ВЫБРАННЫЙ ОТРЫВОК:
+ + +

Тётя, наверное, по просьбе мамы побеседовала со мной по душам. «Тебе, наверное, надоела диета», - спрашивала она меня. Тётя ведь знала эту болезнь. Как семейный анекдот рассказывали, как дядя Степан, отец семейства, священник, переболев тифом и страдая от голодной диеты, ночью тайком от семьи крался на кухню за хлебом и другой едой. Поэтому тётя понимала меня и уговаривала потерпеть ещё немного. А чтоб развлечь меня, спрашивала: « Ну, чего бы ты хотела поесть?» «Хочу пельменей, хочу пирожков с мясом и груздями, хочу кисель из облепихи, щи из кислой капусты, солёных огурцов и настоящего хлеба. И чтоб всего было много», - перечисляла я. «Ну, кисель из облепихи тебе сейчас будут варить. А когда ты поправишься, ты обязательно приедешь к нам погостить и я всё, всё, что ты сейчас хочешь, сварю и испеку». Эти обещания и ожидание поездки в Талицу утешили меня.

+ + +

ДАННЫЕ УПРАЖНЕНИЯ:
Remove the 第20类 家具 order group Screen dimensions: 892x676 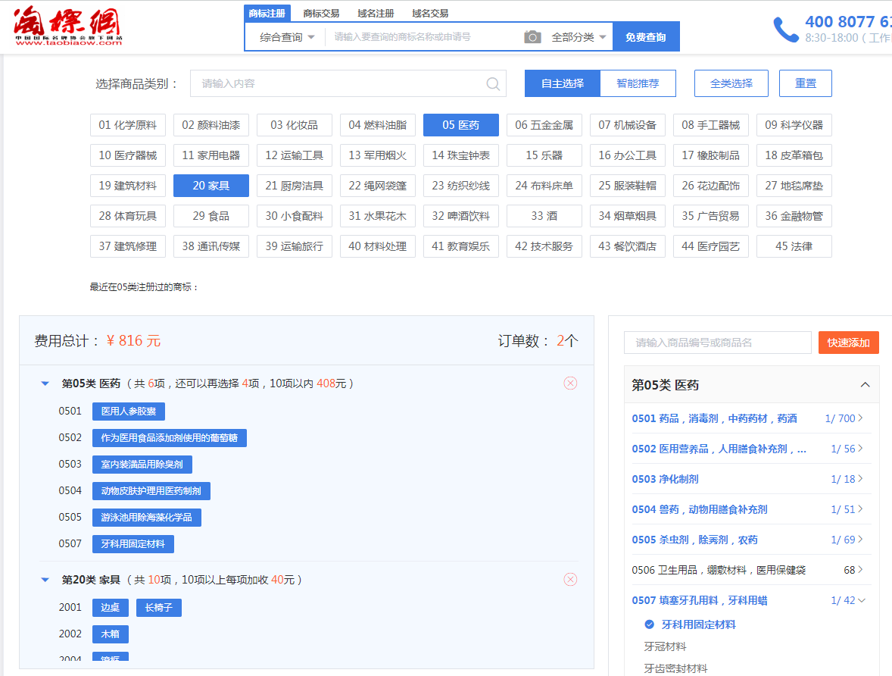point(570,580)
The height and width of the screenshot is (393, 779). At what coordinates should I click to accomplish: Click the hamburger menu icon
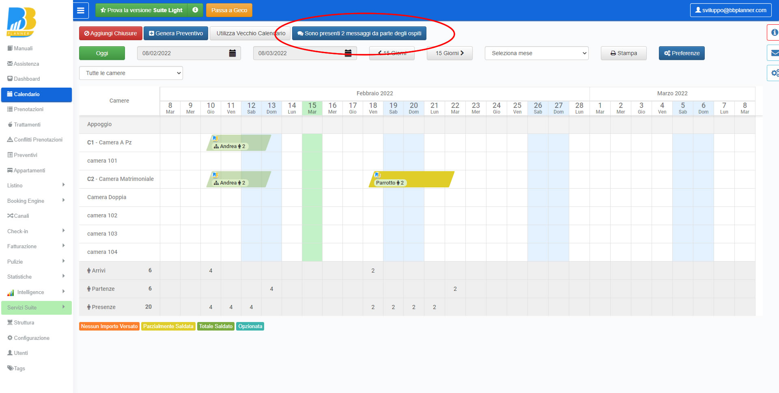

+ + +

ЗАДАНИЯ:
(A) Ответьте на вопросы по отрывку о болезни и диете:
(i) Кем был дядя Степан?
(ii) Какой кисель обещали сварить сейчас?
(iii) Что утешило в самом конце отрывка?
(B) Продолжите отрывок о болезни и диете, начиная сразу после его последнего предложения.

ОТВЕТЫ:
(A)
(i) Отцом семейства, священником.
(ii) Кисель из облепихи.
(iii) Обещания тёти и ожидание поездки в Талицу.

(B)
Вспоминаю, каким был Костя во время моей болезни. Что бы ни случилось в доме, мама должна была торговать в лавке. Когда я была в тяжёлом состоянии, около меня были или Афимья Сергеевна, или Константиновна. Когда я уже стала поправляться и сидеть, мама оставляла около меня Костю. И он старался развлекать меня. Иногда мы играли в карты, но эта игра почти всегда кончалась моими слезами, Костя начинал мухлевать, а меня такая нечестность расстраивала. Иногда он сажал ко мне в постель Дружка, и я играла со щенком. А иногда Костя давал мне театральное представление (наверное, у них в Духовном училище оно было на литературном вечере). Он надевал на голову чугун (шапка Мономаха), накидывал на себя покрывало, брал в руки сковородник и начинал монолог царя Бориса Годунова:
Достиг я высшей власти.
Шестой уж год
Я царствую спокойно,
Но счастья нет в душе…
…Напрасно мне кудесники сулят
Дни долгие, дни власти безмятежной.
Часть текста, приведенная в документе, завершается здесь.